È così che, come per una rivincita sulla Storia, dopo 40 anni da quell’agosto del ’44 proprio a Pieve Santo Stefano è nato un archivio di memorie, il più grande e il più importante d’Italia. Un archivio divenuto emblema di una città che, nonostante gli eventi, ha saputo e voluto rinascere proprio in funzione e in ragione della parola memoria.
Io conoscevo il paese dei diari Pieve Santo Stefano, ma non conoscevo Il Paese dei diari di Mario Perrotta. Sembra una differenza da poco ma non lo è. Perché si tratta in qualche modo di un paese nel Paese, quasi come fossero l’uno dentro l’altro: al centro c’è il paese vero, quello reale, fatto di persone in carne ed ossa; tutt’intorno invece si sviluppa il Paese dei diari descritto e raccontato da Perrotta, fatto di storie, di memorie, di anime. E il dato non è di poco conto, se si considera che mentre il paese reale, quello al centro, rimane più o meno sempre uguale in termini numerici, l’altro aumenta a vista d’occhio, anno dopo anno. Nel senso letterale dell’espressione. Al punto che le anime sono diventate il doppio delle persone, caso unico in Italia (e forse al mondo). Con la particolarità che qui le anime parlano, di continuo, e lo fanno dal 1984: anno in cui l’Archivio è stato fondato, con lungimiranza visionaria, dal giornalista Saverio Tutino.

Il Paese dei diari di Mario Perrotta
Mi piace pensare che l’espressione “un paese di 3mila anime” sia nata proprio pensando a Pieve Santo Stefano. Qui sono arrivate fino ad oggi oltre 7mila memorie, settemila storie personali che, terminato il loro percorso di vita, hanno sentito il bisogno di proseguire il loro cammino, arrivando all’Archivio di Pieve quasi sempre sulle gambe di chi è rimasto. Infondo molti scrivono un diario soprattutto per questo: per rimanere vivi, per il bisogno di esistere, di lasciare un ricordo del loro passaggio. Per mantenere in vita la loro memoria. Memoria, appunto.
A Pieve Santo Stefano oggi è come essere in una Città-Stato, non nel senso politico ma nel senso storico del termine: perché le storie custodite a Pieve raccontano la Storia di un Paese intero, di uno Stato appunto: il nostro. Storie rappresentative di un’intera nazione, memorie private che si fanno pubbliche perché raccontano di eventi che il nostro Paese lo hanno segnato sul serio: ci sono le guerre, quelle dei milioni di vite spezzate; ci sono le trincee e il sangue dei giovani italiani morti per la Patria; ci sono gli anni del terrorismo, quelli della rinascita; ma ci sono anche tante storie di sofferenza, di dolore e storie d’amore che più universali non potrebbero essere. E poi ci sono casi unici, scelti ad emblema di un Archivio – e di una città – che hanno davvero qualcosa di straordinario: il Lenzuolo di Clelia Marchi, le pacene di Vincenzo Rabito, i foglietti di Orlando Orlandi Posti…e il fruscìo delle migliaia di altre voci.
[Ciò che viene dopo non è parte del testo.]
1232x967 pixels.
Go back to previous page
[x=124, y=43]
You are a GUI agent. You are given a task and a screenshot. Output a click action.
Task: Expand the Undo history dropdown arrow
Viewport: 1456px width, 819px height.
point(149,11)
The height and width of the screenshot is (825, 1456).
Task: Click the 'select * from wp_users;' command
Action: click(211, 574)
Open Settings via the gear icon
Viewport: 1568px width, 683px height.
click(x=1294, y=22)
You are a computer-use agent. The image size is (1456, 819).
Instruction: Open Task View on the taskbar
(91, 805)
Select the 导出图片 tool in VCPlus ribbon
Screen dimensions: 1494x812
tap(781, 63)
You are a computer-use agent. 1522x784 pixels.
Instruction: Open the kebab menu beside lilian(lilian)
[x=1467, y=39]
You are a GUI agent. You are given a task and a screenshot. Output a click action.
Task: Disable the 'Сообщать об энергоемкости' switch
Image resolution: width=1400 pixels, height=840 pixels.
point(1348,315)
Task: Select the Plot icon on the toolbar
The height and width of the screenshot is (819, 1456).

Le pacene di Vincenzo Rabito – ©Luigi Burroni
I cittadini stessi di questo singolare paese non sono cittadini comuni, ma si portano addosso “il peso” di tutti questi racconti, di tutte queste storie…ogni persona che vive qui sembra avere nel proprio corpo, scrive Perrotta, i segni e le cicatrici di questo continuo passaggio di anime: “portatori sani di memoria“, li chiama. Già, se li osservi bene comprendi subito che nel loro sguardo ci sono decine, centinaia, a volte migliaia di vite “altre”. Perché leggere serve anche questo, a preservare la memoria.
Forse pensava a tutto questo il Maestro Ettore Scola quando, arrivato a Pieve nel 2014, disse che di archivi e di musei così ce ne vorrebbe uno in ogni città d’Italia.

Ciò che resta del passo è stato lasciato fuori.